Joint-stock system reform is a kind of enterprise system reform, which aims to transform the original collective-owned enterprises into joint-stock enterprises. In joint-stock enterprises, the assets of the enterprise are held in a decentralized manner, and the share trading is market-oriented, and shareholders enjoy the profit distribution and decision-making power of the enterprise. This reform can promote the marketization, socialization and specialization of enterprises, thus promoting China's economic development.

The shareholding system reform has many advantages. First of all, turning enterprises into joint-stock enterprises can increase the trust of enterprises and attract more investment and capital inflows. Secondly, joint-stock enterprises completely separate enterprises from society and market, thus standardizing enterprise behavior more effectively and promoting its professional development. Finally, joint-stock enterprises attract and inspire a wider range of investors and greatly broaden the financing channels of enterprises.

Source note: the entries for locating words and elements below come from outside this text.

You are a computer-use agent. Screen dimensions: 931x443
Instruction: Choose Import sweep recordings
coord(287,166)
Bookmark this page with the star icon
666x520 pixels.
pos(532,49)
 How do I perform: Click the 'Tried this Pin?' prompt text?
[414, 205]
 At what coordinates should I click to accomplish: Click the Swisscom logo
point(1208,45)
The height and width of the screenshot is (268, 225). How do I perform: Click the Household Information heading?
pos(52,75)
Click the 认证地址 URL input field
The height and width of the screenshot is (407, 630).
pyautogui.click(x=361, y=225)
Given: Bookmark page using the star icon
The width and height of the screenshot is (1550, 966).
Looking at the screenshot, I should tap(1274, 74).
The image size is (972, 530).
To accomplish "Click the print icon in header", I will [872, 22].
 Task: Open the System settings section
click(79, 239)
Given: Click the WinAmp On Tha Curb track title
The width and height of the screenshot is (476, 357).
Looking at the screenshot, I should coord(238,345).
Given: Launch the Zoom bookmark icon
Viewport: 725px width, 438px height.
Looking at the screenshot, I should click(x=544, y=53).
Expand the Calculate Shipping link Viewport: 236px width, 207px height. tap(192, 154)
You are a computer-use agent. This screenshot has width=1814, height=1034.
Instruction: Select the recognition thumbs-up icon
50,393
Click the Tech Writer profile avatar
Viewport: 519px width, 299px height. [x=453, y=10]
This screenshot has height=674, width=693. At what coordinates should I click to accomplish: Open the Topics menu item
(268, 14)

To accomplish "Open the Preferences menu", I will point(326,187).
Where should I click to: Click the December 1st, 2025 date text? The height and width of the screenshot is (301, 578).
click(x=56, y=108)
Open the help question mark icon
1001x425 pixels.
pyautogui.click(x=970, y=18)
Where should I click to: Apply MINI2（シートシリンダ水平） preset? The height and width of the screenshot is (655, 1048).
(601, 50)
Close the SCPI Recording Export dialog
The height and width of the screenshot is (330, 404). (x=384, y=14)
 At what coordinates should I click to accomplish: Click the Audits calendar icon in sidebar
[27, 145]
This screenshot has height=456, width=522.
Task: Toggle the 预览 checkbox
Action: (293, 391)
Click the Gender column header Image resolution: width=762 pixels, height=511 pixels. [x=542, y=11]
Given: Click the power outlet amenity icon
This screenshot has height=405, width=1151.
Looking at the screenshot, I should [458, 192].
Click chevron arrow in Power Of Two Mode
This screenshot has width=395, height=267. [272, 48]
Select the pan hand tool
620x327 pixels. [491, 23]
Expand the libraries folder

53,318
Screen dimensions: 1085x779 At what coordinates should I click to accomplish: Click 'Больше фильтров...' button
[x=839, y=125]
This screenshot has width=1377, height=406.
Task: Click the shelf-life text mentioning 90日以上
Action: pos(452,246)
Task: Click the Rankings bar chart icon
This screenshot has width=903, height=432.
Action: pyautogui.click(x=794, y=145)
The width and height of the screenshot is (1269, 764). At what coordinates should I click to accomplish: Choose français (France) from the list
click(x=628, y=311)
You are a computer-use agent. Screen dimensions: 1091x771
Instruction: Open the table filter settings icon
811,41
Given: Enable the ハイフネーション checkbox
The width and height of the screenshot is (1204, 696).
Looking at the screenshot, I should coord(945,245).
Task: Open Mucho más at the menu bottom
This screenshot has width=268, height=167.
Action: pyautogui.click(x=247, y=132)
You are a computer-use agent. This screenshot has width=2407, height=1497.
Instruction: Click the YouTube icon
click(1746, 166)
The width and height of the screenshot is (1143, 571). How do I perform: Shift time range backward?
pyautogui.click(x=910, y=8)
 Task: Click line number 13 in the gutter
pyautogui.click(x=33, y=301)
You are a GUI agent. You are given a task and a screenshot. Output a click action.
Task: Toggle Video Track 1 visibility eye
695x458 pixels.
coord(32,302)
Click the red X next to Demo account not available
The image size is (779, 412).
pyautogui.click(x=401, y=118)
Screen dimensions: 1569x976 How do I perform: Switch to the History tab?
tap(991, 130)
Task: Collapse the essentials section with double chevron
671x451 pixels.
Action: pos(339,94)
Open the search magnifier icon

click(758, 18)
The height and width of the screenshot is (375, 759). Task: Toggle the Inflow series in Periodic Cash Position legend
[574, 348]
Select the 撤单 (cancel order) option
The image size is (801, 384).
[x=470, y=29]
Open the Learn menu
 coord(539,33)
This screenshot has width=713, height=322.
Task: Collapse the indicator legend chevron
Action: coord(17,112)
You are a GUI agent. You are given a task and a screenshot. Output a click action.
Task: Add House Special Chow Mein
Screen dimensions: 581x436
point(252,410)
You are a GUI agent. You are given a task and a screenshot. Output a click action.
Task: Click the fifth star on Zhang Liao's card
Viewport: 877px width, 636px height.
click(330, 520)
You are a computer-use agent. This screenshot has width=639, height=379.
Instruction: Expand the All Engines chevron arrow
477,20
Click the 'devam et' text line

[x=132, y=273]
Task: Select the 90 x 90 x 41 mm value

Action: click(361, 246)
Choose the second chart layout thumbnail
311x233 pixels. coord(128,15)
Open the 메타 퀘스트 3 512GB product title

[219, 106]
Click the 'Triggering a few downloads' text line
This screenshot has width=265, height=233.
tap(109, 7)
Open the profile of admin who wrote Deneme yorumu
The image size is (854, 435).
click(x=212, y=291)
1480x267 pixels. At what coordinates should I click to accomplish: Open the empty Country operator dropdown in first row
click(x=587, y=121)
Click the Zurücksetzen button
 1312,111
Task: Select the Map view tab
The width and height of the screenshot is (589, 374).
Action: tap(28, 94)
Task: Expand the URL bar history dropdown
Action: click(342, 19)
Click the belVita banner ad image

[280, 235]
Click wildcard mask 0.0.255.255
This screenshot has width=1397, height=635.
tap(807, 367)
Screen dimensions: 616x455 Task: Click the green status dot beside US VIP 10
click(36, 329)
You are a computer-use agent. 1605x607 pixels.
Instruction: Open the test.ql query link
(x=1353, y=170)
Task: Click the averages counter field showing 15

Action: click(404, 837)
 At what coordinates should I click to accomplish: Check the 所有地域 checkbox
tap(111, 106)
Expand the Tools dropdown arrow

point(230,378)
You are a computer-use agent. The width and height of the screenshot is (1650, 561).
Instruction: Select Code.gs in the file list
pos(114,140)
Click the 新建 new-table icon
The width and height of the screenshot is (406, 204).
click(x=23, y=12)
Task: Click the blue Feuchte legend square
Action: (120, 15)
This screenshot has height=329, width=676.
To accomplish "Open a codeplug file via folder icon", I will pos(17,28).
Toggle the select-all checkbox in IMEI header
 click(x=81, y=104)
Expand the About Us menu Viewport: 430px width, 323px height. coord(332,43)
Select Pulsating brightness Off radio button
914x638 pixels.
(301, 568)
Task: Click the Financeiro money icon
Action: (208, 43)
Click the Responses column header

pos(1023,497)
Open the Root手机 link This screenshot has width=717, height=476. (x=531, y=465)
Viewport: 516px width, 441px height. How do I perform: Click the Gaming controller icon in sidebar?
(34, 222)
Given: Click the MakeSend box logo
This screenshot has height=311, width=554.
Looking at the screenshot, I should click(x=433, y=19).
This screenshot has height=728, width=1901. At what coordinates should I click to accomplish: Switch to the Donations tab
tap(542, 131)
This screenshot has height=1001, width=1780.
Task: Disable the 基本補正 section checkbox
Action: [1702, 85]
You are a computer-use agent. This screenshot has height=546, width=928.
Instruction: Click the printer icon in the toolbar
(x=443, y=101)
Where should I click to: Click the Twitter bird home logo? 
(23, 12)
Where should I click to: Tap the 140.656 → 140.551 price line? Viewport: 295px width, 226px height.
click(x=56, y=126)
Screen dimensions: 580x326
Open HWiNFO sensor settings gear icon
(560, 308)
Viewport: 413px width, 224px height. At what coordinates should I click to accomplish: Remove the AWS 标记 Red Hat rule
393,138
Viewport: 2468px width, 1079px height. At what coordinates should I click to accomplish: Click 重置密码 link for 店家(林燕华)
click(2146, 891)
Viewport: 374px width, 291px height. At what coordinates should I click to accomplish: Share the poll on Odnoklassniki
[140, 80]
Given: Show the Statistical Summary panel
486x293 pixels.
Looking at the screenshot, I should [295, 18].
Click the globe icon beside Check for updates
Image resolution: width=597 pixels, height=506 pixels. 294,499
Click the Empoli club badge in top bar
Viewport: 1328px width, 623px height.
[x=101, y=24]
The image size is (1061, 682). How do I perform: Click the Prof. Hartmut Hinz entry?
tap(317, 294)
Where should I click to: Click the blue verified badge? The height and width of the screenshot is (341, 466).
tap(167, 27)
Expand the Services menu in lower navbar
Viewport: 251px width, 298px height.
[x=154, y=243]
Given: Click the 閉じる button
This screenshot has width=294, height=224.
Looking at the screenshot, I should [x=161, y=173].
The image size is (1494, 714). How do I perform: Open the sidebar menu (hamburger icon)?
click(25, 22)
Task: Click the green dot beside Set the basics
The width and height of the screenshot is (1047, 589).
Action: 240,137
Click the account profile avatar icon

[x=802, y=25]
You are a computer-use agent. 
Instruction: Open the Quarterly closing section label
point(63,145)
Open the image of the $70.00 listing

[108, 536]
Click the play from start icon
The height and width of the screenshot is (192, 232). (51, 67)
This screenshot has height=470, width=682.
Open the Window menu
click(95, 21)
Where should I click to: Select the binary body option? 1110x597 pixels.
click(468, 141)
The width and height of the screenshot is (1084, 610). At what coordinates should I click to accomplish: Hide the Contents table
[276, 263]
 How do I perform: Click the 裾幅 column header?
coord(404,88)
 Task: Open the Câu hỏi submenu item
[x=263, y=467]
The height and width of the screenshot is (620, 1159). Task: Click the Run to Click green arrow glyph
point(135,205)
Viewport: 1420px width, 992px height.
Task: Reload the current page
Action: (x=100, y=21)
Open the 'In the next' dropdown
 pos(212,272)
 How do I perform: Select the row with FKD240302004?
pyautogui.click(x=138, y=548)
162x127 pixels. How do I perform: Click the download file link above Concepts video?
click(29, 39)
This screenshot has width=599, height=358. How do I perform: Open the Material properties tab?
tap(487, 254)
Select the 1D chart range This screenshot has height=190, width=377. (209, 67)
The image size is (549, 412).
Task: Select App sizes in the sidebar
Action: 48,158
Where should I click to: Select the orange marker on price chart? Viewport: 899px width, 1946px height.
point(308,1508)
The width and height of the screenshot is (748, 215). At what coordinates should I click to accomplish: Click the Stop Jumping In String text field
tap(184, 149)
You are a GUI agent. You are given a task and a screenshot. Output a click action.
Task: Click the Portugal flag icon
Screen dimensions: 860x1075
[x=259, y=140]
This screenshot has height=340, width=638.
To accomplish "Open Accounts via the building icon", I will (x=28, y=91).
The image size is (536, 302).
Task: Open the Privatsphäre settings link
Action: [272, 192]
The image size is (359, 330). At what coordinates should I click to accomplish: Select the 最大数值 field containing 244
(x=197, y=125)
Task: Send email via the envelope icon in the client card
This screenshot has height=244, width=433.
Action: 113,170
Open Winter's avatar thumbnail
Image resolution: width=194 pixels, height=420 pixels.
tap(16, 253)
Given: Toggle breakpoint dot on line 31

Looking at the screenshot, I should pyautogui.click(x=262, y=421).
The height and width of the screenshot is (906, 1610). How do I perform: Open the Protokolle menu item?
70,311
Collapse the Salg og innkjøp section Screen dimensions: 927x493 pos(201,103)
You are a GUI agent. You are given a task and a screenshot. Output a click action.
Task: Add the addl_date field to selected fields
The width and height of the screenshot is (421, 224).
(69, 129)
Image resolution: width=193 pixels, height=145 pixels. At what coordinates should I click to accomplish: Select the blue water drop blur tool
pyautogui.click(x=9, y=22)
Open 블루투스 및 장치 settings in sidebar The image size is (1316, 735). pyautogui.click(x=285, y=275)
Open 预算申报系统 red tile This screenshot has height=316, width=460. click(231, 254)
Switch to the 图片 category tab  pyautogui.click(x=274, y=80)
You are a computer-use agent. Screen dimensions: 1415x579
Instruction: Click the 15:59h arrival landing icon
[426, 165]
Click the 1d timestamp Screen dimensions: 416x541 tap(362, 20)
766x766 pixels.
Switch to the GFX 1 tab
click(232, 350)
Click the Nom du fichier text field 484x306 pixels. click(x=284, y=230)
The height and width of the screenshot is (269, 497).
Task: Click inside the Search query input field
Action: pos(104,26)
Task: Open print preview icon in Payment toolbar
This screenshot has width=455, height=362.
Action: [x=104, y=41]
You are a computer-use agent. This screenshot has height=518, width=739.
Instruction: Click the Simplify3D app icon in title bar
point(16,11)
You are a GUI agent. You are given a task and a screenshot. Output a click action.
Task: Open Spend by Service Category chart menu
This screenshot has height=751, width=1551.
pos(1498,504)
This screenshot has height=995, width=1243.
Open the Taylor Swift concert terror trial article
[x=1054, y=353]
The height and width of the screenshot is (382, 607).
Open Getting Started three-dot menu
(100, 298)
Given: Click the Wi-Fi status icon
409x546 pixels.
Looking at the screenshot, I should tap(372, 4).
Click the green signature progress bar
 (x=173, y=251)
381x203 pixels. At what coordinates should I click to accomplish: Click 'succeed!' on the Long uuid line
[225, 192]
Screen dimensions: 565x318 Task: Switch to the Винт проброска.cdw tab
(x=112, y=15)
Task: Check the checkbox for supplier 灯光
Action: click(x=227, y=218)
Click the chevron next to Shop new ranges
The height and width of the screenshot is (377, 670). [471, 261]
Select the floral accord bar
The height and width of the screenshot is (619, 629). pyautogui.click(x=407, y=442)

There are two main factors to promote China's shareholding system reform: first, the rapid economic development in China makes enterprises need more capital and deeper marketization and internationalization; Second, in China, the increasingly active policy support and attitude of enterprises have also forced more enterprises to choose the shareholding system reform. In a word, the shareholding system reform is an inevitable trend of contemporary China's economic development, and its economic and social effects are expected to be more significant in the future.